All major adverse cardiac events in the BMS group related to the need for TVR, including 1 patient who required coronary artery bypass surgery. Within the drug-eluting stent groups there were 5 additional non-TVR events. One patient had a subacute thrombosis, but this might have been avoidable with evidence from IVUS demonstrating a possible underlying mechanism of inadequate stent expansion. In addition, there is good evidence in a further 3 of these cases that the event was unrelated to treatment of the occluded vessel. One patient died of non-cardiac causes, and 2 of the myocardial infarctions were thought to be related to intervention carried out in another (non-occluded) vessel. The fifth patient presented with an AMI in the territory of the target vessel, 4 months after control angiography demonstrated patent stents. Clopidogrel medication had been stopped at the time of the follow-up angiogram, such that the patient was on aspirin therapy alone. The duration of dual anti-platelet therapy needed to reduce / abolish the risk of late stent thrombosis in patients treated with DES, particularly for complex disease, is still unclear. Recently, Ong et al. reported on late (>30 days) stent thrombosis following DES implantation in a consecutive cohort of >2000 patients, they found a low incidence of 0.35% (95% confidence limits 0.17% to 0.72%)19. Importantly, there were no episodes in patients continuing on dual anti-platelet therapy. However, whether there is a true benefit in continuing clopidogrel in addition to aspirin, over and above the possible disadvantages, requires further large scale evaluation.

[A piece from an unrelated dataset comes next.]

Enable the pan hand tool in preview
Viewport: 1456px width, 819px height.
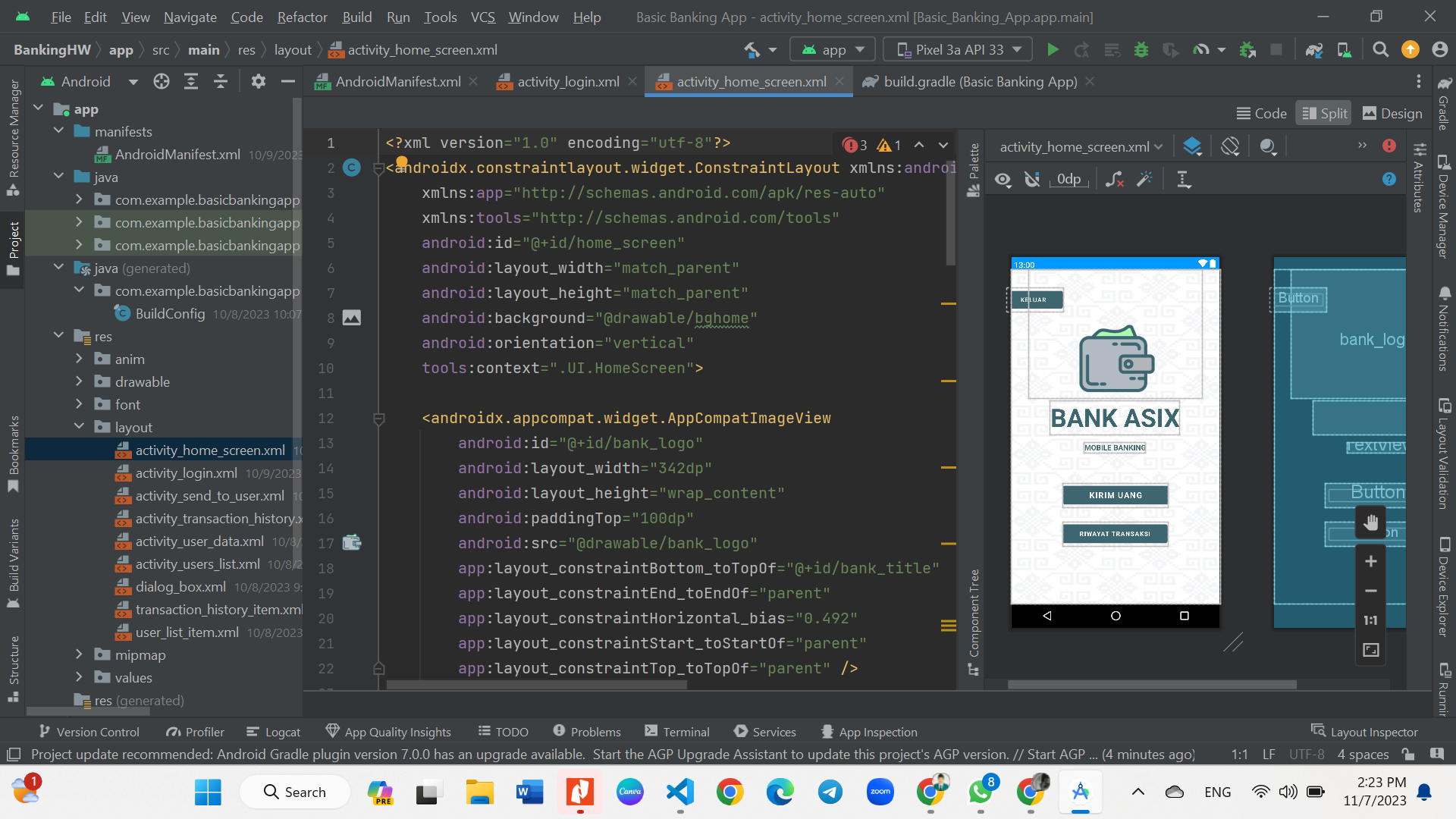[1370, 522]
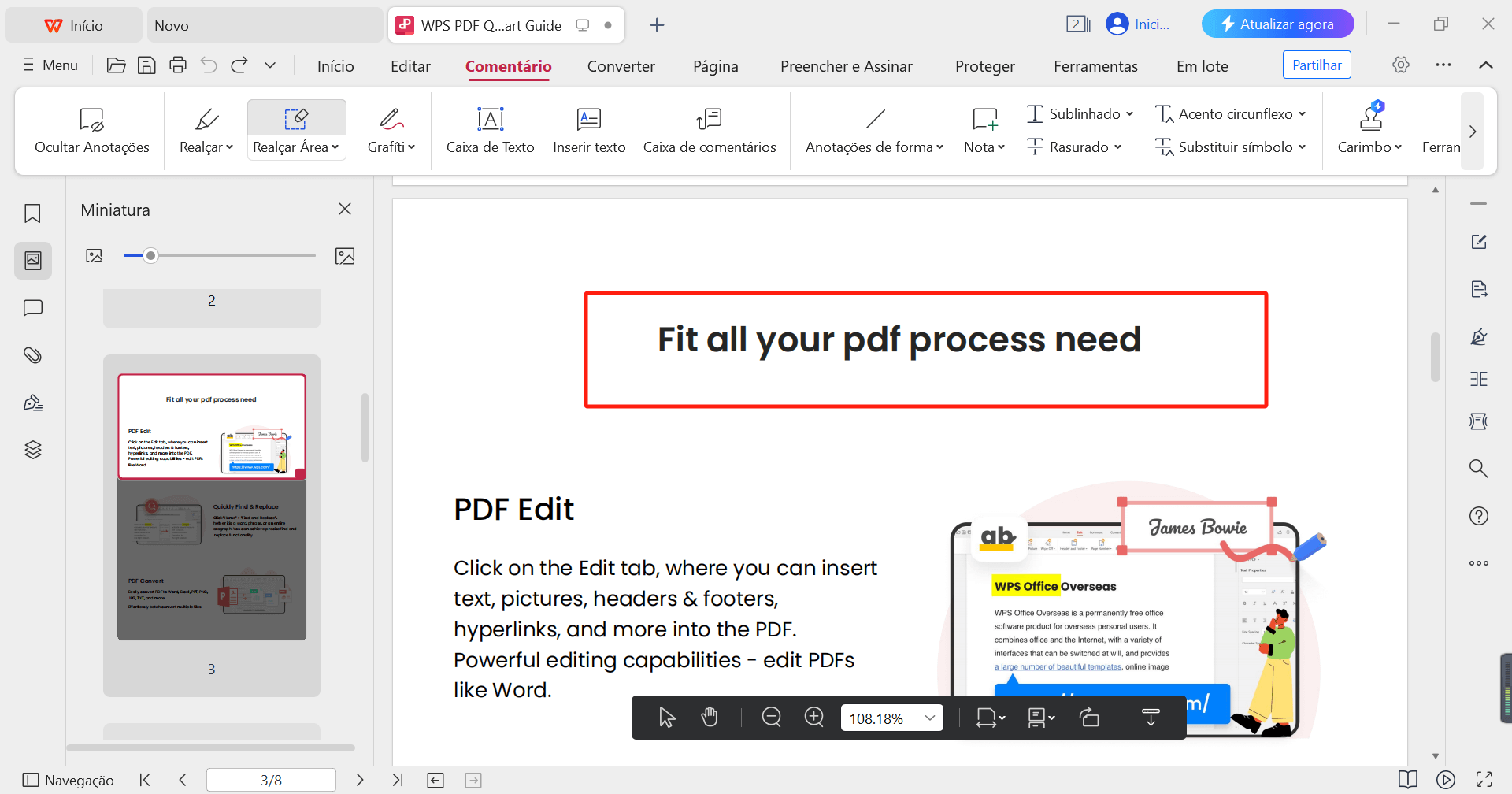
Task: Open the search icon on the right sidebar
Action: 1479,468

In patients with significant coronary artery disease, although a CTO is found in at least one third, the majority are treated with either medical therapy or are referred for coronary artery bypass surgery, with percutaneous treatment of CTOs accounting for only 10-15% PCI procedures20. The major limitation of PCI for CTOs is the inability to cross the lesion with a wire, however great advancements have been made in the manufacture of specialized wires, and there are additionally, promising novel technologies such as the Intraluminal™ wire and Frontrunner catheter21-23. The current report has demonstrated the efficacy of drug-eluting stent implantation in CTOs and, together with improvements in recanalization rates, a strategy of percutaneous therapy of CTOs will become more widely applicable.
Study limitations
The study was not randomized, and angiographic follow-up data was not routinely obtained in all patients, so additional events such as silent re-occlusion cannot be excluded. However, clinical follow-up was obtained in >99% patients (all but one patient), and assessment of symptomatic status in those that did not require re-intervention, showed that all were symptomatically well at follow-up. The study was not randomized, and used a retrospective comparative population; however the same operators and interventional techniques were utilised.